A simple "unsharp mask" produced much too much noise in the smooth areas for my taste. Other sharpening methods gave various results, but I still saw too much noise in the smooth regions. It was after going through nearly every method available to Gimp users that I found "Luminocity Sharpen". It's under FX-Foundary -> Photo -> Sharpen -> Luminocity Sharpen
For my test, I left the Luminocity Sharpen parameters UnSharp Mask (USM) and Find Edge Amount as default. More recently, I've found I prefer setting the Find Edge Amount to 1.0,while leaving the USM defaults as is (0.5 in both cases). The difference is subtle, so you would need to test to see what you like best.
Here is the test process for the images you see here:
- Process image in the Gimp to the point I'm happy with it
- Luminocity Sharpen with Find Edge Amount set to 2.0, and the USMs set to 0.5 in both cases
- Up-rez the file where Interpolation is set to Cubic" from Image -> Scale Image
- Luminocity Sharpen a second time with the same setting, Find Edge Amount to 2.0, and USMs to 0.5 in both cases
Original, processed, first Luminocity Sharpen-ed,
up-rez'd to 8000 pixels, second Luminocity
Sharpen-ing ~ This is a MASSIVE file!
(downsized to 1024 pixels for this blog entry)
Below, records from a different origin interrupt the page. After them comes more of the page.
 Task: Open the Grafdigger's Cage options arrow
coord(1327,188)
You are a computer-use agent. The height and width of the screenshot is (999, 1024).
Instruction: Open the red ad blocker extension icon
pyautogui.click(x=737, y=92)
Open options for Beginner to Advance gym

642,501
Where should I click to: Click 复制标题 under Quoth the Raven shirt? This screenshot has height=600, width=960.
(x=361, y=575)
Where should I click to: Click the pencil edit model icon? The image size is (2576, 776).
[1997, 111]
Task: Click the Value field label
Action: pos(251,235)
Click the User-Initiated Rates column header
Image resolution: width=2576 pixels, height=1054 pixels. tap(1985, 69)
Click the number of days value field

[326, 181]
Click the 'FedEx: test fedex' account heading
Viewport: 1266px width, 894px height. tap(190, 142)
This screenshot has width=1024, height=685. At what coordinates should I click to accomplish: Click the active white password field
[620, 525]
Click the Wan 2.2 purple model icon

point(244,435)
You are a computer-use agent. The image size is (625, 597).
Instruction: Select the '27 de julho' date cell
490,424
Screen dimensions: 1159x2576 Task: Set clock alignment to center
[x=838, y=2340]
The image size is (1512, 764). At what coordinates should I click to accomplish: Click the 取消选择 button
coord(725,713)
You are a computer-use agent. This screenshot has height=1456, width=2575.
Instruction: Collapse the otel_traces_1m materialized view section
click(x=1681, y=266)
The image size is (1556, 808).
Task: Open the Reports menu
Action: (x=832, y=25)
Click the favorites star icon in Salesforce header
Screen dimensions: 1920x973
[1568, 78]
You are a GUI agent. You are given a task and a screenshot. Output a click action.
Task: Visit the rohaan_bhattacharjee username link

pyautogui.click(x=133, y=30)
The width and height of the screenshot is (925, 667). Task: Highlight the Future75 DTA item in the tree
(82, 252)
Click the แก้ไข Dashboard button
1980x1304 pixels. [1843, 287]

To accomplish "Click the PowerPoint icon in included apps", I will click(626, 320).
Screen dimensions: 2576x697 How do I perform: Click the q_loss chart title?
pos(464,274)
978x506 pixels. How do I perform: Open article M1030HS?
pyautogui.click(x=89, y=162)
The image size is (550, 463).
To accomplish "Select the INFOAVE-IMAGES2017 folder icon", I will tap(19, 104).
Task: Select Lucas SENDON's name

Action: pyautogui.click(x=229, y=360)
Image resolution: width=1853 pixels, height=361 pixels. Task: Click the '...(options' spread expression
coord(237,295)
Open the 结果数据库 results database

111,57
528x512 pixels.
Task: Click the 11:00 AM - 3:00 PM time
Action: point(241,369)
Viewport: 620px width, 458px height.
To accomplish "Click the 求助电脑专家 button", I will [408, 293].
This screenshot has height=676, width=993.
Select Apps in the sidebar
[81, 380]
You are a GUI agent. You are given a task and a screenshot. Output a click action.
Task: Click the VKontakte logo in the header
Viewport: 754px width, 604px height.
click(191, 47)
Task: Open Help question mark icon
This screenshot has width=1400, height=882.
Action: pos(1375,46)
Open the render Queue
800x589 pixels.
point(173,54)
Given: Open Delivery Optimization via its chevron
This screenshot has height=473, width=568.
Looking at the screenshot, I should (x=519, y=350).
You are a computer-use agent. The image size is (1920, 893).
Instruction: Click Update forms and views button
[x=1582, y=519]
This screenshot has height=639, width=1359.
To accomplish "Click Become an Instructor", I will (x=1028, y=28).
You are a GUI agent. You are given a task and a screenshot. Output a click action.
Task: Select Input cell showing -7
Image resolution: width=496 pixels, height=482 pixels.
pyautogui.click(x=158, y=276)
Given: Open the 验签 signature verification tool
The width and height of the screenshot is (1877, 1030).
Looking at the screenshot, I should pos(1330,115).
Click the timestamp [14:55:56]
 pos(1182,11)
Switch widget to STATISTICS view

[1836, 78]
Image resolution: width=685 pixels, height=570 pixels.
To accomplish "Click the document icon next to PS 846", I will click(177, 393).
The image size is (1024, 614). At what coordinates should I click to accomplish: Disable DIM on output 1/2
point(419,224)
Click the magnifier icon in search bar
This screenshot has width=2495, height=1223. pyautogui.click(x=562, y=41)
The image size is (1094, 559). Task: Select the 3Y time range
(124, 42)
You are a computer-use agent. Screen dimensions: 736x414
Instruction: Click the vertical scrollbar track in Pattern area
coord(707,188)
The results are enlightening. Indeed, if I start with a low noise base image, I can up-rez a 4592 pixel in the long dimension image file to 8000 pixels in the long dimension and retain apparent resolution. I say "apparent" because no information is being added. It is only contrast that is carefully being added to light/dark transition areas.
For this reason, you can see that the 8000 pixel in the long dimension image has slightly more contrast than the original processed image Luminocity Sharpened just once.
The reason I'm settling on FX Foundary's Luminocity Sharpen script is that it touches only the light/dark transition areas. The smooth tone areas are left clean and beautiful. There is no apparent added noise in the smooth tone regions.
Using the print size calculation I provided in an earlier blog entry, you can see we can take a Sony NEX5 (original) 14mpixel image size and enlarge it to over 30 inches in the long dimension, while retaining apparent resolution.
Obviously, this approach breaks down at some point. For this reason it is worth the time it takes to test these kinds of processing approaches to see for yourself how far you can satisfactorily push things. You might find that sensor size simply does not matter for the kinds of images you create.
There are two things illustrated here (you might want to click on the image and make sure you're looking at it full size).
First, the top row shows what happens when you take the raw original file, the processed original sized file, an up-rez'ed to 6000 pixels file, and the massive 8000 pixel monster file and view them at the same dimension of 8000 pixels. You will easily see the "pixelation" that takes place up through the 6000 pixel image.
Second, you can see the bottom row as each file is viewed at it's native size at 100 percent enlargement. You can easily see the effect of Luminocity Sharpen-ing on the three processed files. The contrast transitions between the light and dark areas are increased. The original, straight out of the camera in-camera processed image is "soft" compared to the other image samples. The simple first step Luminocity Sharpen-ing looks pretty nice and "cleans up" the light/dark transition areas. Now look carefully at the massive 8000 pixel monster file cropped section and compare it to the other files. While no information is being added, the up-rez'ed image looks pretty darned fine, doesn't it?